Operation Straightline

'Straightline' was the US seizure of Wakde island and Sarmi on the north coast of Japanese-occupied western New Guinea (17/21 May 1944).

Wakde is an island with a small anchorage just off the north coast of New Guinea. The Japanese occupied the island in 1942 and had completed an airfield, with a crushed coral runway, by 1943. By a time early 1944 the Japanese had also completed an airstrip at Sawar on the mainland to the west of Wakde island and had a second under construction at Maffin Bay, just to the east of Sawar. The headquarters of Lieutenant General Hachiro Tagami’s 36th Division was established at Sarmi, in whose immediate area there were about 11,000 Japanese soldiers, perhaps half of them combat troops.

The 'Straightline' undertaking was the logical successor to the 'Reckless' operation against Hollandia in the fast-moving westward advance of the forces of General Douglas MacArthur’s South-West Pacific Area command, and was undertaken while the last stages of the 'Reckless' and parallel 'Persecution' operations against Hollandia and Aitape were still under way.

On 12 March 1944, General Douglas MacArthur, heading the South-West Pacific Area command, had been ordered by the Joint Chiefs-of-Staff Committee to take Hollandia in order to establish heavy bomber bases from which the southern flank of Admiral Chester W. Nimitz’s drive through the central Pacific could be protected. It became clear shortly after the Hollandia landings, however, that it would require many months to prepare the runways for heavy bombers, and aerial reconnaissance had identified no other suitable site closer than the island of Biak farther to the west. MacArthur therefore ordered rapid planning for an invasion of the area of Wakde and Sarmi as a preliminary to the assault on Biak some 10 days later.

The initial orders were issued on 27 April and envisaged the delivery of the assault on 15 May. Rear Admiral William M. Fechteler, the deputy commander of the 7th Amphibious Force, was to head the naval forces and the ground force would be built around Major General Horace H. Fuller’s 41st Division. As a result of an acute shortage of shipping, however, the invasion was later delayed to 17 May and the invasion force was pared down to 7,800 men of the reinforced 163rd Regimental Combat Team under the command of Brigadier General Jens A. Doe, the assistant divisional commander of the 41st Division, the bulk of whose strength was to be committed to the Biak landing on 27 May. Captain Albert G. Noble was designated to lead the scaled-down naval forces in place of Fechteler.

Material supplied:

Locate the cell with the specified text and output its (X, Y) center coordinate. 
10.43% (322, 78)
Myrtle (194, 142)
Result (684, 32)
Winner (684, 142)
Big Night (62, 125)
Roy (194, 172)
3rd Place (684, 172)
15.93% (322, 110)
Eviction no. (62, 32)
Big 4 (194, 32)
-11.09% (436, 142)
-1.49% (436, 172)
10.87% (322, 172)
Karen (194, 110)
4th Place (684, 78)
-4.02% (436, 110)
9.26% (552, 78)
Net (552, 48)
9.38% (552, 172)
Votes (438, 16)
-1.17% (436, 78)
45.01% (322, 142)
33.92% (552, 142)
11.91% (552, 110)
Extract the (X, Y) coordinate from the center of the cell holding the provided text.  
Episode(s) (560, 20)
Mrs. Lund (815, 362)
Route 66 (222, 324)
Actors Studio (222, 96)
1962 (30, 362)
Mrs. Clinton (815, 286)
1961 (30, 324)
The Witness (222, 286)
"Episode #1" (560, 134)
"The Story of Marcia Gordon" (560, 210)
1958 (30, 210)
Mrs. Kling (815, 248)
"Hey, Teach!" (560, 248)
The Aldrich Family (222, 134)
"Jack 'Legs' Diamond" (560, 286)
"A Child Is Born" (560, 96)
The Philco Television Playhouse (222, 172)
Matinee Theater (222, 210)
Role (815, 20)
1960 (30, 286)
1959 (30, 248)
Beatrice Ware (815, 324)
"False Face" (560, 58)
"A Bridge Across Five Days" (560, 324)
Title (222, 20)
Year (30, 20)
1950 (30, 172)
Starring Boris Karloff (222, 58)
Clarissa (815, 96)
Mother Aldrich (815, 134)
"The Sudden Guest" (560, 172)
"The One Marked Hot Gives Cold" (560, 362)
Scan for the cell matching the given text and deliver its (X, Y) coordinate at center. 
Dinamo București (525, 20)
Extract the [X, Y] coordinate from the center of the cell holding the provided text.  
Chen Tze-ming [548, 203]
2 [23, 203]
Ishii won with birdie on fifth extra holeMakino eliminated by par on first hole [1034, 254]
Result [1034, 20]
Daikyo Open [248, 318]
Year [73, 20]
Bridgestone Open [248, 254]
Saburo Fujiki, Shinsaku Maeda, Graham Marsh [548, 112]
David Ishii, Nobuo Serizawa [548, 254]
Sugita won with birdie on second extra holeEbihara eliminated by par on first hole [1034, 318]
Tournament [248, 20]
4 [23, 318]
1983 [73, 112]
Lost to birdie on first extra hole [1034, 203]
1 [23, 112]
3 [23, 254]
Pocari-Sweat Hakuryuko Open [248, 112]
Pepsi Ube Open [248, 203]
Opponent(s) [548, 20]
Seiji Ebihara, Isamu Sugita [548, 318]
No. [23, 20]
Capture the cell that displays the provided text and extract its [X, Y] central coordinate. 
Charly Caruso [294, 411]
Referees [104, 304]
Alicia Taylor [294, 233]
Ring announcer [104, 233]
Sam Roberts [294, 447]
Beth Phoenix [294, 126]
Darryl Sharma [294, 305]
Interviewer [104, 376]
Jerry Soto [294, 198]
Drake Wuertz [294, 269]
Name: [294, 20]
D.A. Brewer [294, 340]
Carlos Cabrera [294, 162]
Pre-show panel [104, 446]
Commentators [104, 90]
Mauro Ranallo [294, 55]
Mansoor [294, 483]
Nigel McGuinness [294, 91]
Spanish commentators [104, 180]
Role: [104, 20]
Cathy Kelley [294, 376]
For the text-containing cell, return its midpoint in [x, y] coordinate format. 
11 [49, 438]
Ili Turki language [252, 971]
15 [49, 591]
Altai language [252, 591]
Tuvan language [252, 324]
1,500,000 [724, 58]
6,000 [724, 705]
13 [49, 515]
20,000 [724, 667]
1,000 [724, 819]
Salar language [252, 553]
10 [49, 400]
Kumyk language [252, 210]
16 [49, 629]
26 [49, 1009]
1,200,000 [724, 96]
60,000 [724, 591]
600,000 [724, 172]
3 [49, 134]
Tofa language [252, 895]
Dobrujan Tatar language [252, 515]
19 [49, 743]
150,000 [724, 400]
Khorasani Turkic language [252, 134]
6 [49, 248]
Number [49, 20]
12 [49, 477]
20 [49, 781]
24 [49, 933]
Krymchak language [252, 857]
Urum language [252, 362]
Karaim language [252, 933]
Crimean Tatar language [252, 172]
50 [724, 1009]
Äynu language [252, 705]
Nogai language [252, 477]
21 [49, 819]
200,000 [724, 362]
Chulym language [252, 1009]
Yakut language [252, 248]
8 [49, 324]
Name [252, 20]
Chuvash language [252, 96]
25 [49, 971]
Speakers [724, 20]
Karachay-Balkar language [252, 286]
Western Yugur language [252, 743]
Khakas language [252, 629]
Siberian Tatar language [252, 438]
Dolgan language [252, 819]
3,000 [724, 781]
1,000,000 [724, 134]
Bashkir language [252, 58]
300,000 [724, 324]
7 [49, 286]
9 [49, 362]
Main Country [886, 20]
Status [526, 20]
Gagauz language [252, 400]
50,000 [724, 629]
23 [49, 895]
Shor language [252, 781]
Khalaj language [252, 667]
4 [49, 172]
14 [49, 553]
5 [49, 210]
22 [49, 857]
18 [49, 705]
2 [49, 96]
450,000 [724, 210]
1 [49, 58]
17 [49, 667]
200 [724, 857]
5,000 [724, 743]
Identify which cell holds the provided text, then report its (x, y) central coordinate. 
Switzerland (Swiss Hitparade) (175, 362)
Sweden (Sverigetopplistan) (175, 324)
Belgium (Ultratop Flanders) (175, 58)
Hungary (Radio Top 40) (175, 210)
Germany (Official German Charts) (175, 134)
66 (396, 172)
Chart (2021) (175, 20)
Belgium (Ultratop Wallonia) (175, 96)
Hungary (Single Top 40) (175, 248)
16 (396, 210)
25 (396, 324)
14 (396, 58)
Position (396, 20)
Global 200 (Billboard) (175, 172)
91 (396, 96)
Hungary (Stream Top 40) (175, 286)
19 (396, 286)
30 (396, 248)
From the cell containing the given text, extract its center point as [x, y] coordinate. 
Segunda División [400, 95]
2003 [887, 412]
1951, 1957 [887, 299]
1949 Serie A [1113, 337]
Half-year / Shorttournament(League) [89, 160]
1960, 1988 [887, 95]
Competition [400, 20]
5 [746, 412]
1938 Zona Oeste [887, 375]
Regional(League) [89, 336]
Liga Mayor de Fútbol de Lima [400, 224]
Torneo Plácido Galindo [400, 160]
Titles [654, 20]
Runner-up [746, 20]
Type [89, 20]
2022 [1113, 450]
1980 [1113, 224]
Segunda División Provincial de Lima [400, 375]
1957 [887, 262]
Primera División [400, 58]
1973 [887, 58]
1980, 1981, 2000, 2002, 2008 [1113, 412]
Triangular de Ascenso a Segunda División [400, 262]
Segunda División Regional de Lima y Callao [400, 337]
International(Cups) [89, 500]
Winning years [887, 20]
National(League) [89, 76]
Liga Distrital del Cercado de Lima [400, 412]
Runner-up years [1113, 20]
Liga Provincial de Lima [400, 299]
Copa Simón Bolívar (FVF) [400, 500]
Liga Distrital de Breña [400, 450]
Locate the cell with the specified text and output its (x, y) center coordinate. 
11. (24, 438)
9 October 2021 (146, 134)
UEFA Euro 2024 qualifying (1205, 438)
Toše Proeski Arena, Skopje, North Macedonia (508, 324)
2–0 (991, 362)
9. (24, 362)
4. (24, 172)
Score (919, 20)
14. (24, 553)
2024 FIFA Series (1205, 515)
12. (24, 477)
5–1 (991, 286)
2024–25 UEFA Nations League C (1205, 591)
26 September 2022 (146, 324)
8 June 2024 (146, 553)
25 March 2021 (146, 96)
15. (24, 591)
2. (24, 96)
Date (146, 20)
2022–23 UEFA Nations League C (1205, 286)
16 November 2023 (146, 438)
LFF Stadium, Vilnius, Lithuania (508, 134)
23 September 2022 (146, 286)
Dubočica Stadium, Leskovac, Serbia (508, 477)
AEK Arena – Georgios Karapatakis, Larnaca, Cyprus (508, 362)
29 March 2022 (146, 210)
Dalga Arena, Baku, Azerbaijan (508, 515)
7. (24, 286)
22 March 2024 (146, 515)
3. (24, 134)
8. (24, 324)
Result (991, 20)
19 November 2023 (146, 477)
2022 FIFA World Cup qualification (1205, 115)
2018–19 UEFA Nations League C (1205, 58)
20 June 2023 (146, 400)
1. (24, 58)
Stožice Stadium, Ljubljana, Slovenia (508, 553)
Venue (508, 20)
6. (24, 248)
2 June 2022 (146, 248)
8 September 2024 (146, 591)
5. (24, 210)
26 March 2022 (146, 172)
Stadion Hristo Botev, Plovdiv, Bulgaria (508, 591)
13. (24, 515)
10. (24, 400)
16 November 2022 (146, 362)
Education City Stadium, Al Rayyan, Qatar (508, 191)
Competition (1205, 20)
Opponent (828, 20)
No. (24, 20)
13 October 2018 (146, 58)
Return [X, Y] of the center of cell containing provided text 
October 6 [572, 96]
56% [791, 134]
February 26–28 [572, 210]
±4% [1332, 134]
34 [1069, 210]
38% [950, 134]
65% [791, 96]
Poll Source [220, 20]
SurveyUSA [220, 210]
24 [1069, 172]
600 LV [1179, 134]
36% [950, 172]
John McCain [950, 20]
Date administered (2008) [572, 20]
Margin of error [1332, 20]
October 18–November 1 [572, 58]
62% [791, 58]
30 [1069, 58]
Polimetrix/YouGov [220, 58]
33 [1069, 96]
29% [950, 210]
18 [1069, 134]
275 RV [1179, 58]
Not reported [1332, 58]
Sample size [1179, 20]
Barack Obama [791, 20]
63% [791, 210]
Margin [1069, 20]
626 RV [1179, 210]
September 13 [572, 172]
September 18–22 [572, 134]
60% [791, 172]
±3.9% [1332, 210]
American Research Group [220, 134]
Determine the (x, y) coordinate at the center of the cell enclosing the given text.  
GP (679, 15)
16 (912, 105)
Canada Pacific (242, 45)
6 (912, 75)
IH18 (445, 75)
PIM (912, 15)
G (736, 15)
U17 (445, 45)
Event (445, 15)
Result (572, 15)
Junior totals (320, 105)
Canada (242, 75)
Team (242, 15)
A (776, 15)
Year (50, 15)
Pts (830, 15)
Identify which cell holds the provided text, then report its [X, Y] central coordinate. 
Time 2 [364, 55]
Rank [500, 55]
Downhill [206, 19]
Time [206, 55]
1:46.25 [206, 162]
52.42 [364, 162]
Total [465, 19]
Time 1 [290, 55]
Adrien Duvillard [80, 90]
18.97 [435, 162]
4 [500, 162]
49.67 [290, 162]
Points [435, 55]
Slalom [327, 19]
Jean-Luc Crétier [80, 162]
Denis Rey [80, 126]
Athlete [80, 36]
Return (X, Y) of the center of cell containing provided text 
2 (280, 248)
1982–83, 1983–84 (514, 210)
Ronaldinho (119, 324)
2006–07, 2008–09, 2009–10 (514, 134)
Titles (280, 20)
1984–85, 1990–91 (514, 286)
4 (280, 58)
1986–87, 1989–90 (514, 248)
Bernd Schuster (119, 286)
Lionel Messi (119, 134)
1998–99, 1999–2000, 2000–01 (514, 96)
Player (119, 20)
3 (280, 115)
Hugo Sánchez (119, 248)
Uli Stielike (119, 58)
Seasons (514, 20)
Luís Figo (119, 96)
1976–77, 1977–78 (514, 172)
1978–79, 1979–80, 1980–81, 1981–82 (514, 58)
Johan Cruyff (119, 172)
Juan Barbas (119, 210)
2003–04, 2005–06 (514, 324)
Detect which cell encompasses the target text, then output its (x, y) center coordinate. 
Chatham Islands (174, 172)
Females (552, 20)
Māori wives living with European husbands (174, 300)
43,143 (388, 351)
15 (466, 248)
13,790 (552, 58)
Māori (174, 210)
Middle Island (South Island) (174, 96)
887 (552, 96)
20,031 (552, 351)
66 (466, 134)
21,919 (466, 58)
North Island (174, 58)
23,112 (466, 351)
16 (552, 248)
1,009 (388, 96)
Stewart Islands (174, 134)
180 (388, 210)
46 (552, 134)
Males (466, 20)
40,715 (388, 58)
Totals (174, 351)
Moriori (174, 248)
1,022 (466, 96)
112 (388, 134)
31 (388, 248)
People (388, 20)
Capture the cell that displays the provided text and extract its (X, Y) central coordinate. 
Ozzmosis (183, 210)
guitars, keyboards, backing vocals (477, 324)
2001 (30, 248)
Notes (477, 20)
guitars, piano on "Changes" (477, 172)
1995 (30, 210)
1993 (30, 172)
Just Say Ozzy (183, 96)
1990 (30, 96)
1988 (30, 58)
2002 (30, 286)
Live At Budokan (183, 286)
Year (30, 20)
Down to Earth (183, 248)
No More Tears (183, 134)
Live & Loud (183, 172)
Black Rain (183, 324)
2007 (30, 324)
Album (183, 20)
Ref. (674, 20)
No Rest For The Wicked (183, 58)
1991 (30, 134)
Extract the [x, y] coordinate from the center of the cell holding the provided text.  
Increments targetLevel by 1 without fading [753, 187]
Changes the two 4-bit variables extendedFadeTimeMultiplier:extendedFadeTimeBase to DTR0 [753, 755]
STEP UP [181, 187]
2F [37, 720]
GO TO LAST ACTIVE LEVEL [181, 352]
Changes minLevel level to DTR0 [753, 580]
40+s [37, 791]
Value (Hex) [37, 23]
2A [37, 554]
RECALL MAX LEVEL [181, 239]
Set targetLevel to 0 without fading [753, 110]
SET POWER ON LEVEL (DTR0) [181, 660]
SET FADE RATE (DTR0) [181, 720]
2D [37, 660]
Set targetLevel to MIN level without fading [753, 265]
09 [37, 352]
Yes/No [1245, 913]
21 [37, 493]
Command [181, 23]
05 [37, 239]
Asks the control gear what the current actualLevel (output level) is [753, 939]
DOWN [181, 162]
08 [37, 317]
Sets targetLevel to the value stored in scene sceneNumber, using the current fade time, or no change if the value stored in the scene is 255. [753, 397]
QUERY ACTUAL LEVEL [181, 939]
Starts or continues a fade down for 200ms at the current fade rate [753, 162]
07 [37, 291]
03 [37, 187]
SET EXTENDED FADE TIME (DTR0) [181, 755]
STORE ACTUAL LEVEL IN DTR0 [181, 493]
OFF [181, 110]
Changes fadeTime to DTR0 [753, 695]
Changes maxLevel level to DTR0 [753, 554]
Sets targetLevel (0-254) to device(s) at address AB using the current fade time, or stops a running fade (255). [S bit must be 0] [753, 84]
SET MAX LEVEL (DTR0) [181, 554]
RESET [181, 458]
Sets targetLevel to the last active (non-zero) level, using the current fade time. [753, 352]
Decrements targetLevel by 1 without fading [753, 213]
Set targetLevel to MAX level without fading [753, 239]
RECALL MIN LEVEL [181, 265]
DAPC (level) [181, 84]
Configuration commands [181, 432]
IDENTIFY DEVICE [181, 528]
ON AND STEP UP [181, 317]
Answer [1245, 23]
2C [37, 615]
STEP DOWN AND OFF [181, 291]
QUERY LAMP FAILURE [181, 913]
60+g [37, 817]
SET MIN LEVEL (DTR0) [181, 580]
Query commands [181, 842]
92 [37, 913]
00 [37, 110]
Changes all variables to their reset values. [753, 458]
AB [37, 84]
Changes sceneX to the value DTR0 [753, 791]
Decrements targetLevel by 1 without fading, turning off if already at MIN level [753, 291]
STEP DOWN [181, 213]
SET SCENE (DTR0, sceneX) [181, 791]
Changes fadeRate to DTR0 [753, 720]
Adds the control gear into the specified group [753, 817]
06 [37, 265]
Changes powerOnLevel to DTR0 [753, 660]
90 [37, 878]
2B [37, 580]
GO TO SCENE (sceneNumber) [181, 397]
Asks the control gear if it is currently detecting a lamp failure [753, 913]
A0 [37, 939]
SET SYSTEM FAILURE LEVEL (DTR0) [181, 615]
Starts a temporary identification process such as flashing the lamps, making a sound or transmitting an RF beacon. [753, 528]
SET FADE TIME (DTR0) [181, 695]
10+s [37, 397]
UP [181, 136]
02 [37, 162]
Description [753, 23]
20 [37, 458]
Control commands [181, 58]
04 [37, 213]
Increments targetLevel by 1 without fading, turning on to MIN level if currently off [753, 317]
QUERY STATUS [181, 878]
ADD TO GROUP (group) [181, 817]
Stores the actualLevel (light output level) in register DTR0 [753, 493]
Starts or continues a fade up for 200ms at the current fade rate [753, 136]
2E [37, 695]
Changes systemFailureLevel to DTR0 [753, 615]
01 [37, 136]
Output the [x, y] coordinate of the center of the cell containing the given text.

Parts of the exercise:
(1) Reproduce the passage of the Operation Straightline article starting with "The 'Straightline' undertaking" and going on through "still under way.".
(2) Turn the paragraph of the Operation Straightline article that begins "The initial orders were issued" into a short bulleted list, keeping its main facts.
(3) Using the Operation Straightline article, decide whether each statement agrees with it. Answer yes or no, and quote the words that settle it.
(a) The Japanese had finished an airfield on Wakde by 1943.
(b) The 36th Division had its headquarters at Sawar.
(c) MacArthur was ordered to take Hollandia in April 1944.

Per-task outputs:
(1)
The 'Straightline' undertaking was the logical successor to the 'Reckless' operation against Hollandia in the fast-moving westward advance of the forces of General Douglas MacArthur’s South-West Pacific Area command, and was undertaken while the last stages of the 'Reckless' and parallel 'Persecution' operations against Hollandia and Aitape were still under way.

(2)
- Initial orders were issued on 27 April, with the assault planned for 15 May.
- Rear Admiral William M. Fechteler, deputy commander of the 7th Amphibious Force, was to lead the naval forces. The ground force was to be built around Major General Horace H. Fuller's 41st Division.
- An acute shortage of shipping delayed the invasion to 17 May. It also cut the force to 7,800 men of the reinforced 163rd Regimental Combat Team under Brigadier General Jens A. Doe, assistant divisional commander of the 41st Division.
- Most of the 41st Division's strength was to go to the Biak landing on 27 May.
- Captain Albert G. Noble replaced Fechteler as leader of the scaled-down naval forces.

(3)
(a) Yes: "had completed an airfield, with a crushed coral runway, by 1943"
(b) No: "The headquarters of Lieutenant General Hachiro Tagami’s 36th Division was established at Sarmi"
(c) No: "On 12 March 1944, General Douglas MacArthur, heading the South-West Pacific Area command, had been ordered by the Joint Chiefs-of-Staff Committee to take Hollandia"